• **Text passage**
Authored By: Prisha Dhimmer

Bharti Vidyapeeth, New Law College, Pune

Name of the Judges- Justice Stephen Breyer delivered the judgement

Majority Opinion – CJ John Roberts, J Soniya Sotomayor, J Elena Kagan, J Neil Gorsuch, J Brett Kavanaugh

Dissenting Opinion- J Clarence Thomas, J Samuel Alito

J Amy Cony Barett did not participate

Judgment delivered on 5 April, 2021

Parties Involved- 

Petitioner: Google LLC: Started as a search engine firm, it then grew to become a conglomerate technology firm with a global presence. In this regard, it can be noted that Google developed Android, the most widely used operating system for mobile technology in the entire world. The aim of Google was to develop an open operating system for mobile devices that would enable developers to apply their skills developed for desktops.

Respondent: Oracle America, Inc.Oracle America, Inc. is a large software company that acquired Sun Microsystems (the creators of the Java programming language) in the year 2010. Oracle owns the Java SE (Standard Edition) platform. Oracle’s business model includes the distribution of the Java platform and the guarantee that any “forks” associated with the Java platform must be compatible with Java.

Facts of the case:

Oracle America, Inc. owns the copyright for Java SE. It was developed on the popular Java computer programming language. In 2005, Google purchased the company Android Inc., which was a start-up company that aimed at developing software platforms for smartphone devices and also dreamed of building a free and open Android platform.

Later, Google attempted to negotiate a licensing agreement with Sun Microsystems, which is currently Oracle America, Inc., and is the creator of the Java platform, to obtain a license to use the entire Java platform in smartphones, but this failed due to their condition that “all programs written on the Android platform be interoperable.”

• **What is asked**
a. List the justices that the case summary on Google and Oracle names under the majority opinion.
b. Resume the case summary on Google and Oracle, picking up right after its final sentence.

• **Information supplied**
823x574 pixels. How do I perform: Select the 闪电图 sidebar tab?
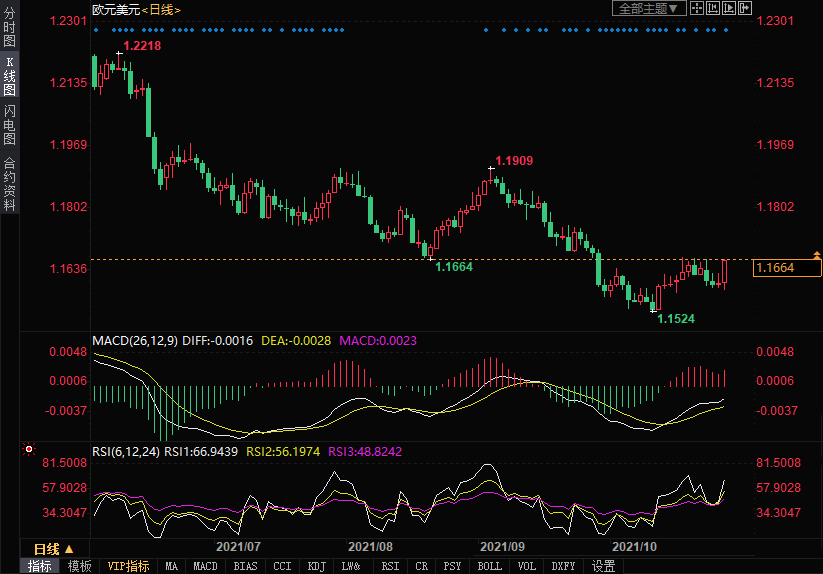(x=10, y=126)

• **Results of the exercise**
a. CJ John Roberts, J Soniya Sotomayor, J Elena Kagan, J Neil Gorsuch, J Brett Kavanaugh

b.
Google created their own platform for Android. In their endeavor to ensure that applications for Android can be created without altering commands used for java application developers, Google copied 11,500 lines “of declaring code” contained in the Java API, primarily because such lines relate to the satisfaction of commands accomplished through SSO principles in java. Google would later develop implementing code independently of the API since most lines belong to it.

Oracle Corporation bought Sun in 2010. A case for copyright and patent infringement was filed against Google. The jury counteracted the patents but found no infringement, therefore resulting in a deadlock on fair use.

The Federal Circuit overturned in May 2014, finding that SSOs are copyrightable and remanding the issue of fair use.

Google sought a writ of certiorari in the Supreme Court in 2015. A second jury found for fair use in 2016.

In March 2018, the Federal Circuit reversed, finding no fair use as a matter of law, remanding damages.

Legal Issues:

  1. Whether Java SE API’s source code (~11,500 lines) and SSO constitute copyrightable “expression” under Section 102(a) or uncopyrightable “system/method of operation” under Section 102(b).
  2. Whether Google’s use of the API declaring code/SSO for Android qualifies as fair use within the meaning of §107 factors relating to purpose and character of use, its nature, extent, and effects on the potential market.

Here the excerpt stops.